The new Apple Macs are a wonder. As the now famous AnandTech graph shows us, Apple’s ARM processors have been disrupting Intel, and have now finally surpassed them not just in performance-per-watt, but now also in absolute performance:

Apple ARM vs x86

The above graphs show the Apple ARM A12 as being more performant than high-end x86 chips. And to think that the M1 chips are even faster! Apple’s bold claims in its event are probably valid, and the benchmarks that are coming in lay truth that claim.

At the heart of this transition is not just a new CPU, but a new CPU architecture, the ARM architecture, that comes with a different instruction set than the one we’re used to: if the previous CPUs that were in the Mac, the x86 CPUs from Intel used the x86 instruction set, then the new CPU (the M1) uses the ARM instruction set. Thi s means that programs compiled to the x86 instruction set will not work with the new CPU, and so won’t work on the new Macs. All Mac programs need to be recompiled to the ARM instruction set to work on the new ARN Macs.

And yet Apple says that the new Macs are backward compatible with all our old programs. In this blog post I’ll first explain why this is mostly true, but is not true for some programs, and specifically Docker. After explaining the ramifications for Docker, we’ll be close to understanding why, for backend developers, the new Macs just aren’t there yet, and what will happen in the coming years to make them OK even for backend developers.

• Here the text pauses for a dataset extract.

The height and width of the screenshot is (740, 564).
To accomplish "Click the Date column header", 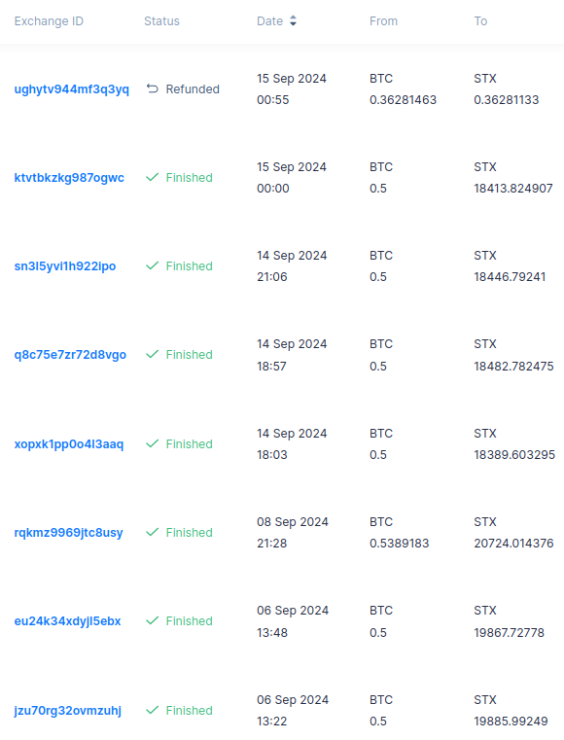I will (270, 21).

How backward compatibility works on the new Macs #

How do the new Macs preserve backward compatibility with old programs that use the x86 instruction set? The simplest way to do that would have been CPU emulation, but Apple chose a different, and much more performant way. Let’s first understand what CPU emulation is, as it will help us understand what Apple is doing, and will also help us understand later why Apple’s new mechanism will not help with Docker.

CPU emulation is used by Virtual Machine software (e.g. VMWare) when the target VM CPU is different than the host VM CPU. We’re not used to this kind of Virtual Machine because for the past 20 years we’ve been using just one family of CPUs: the x86 family. This means that when running a VM, both the host machine (the actual physical machine) and the virtual machine use the same CPU. The Virtual Machine software has it easy.

But what if we want to run an ARM virtual machine on top of an x86 physical one? Virtual machine software knows how to do that by emulating the ARM CPU: when running a block of ARM code, it translates that block of ARM code into the x86 instruction set, and does it on the fly. From the operating system’s perspective, the machine is running ARM code, whereas in fact it’s running x86. Transparently.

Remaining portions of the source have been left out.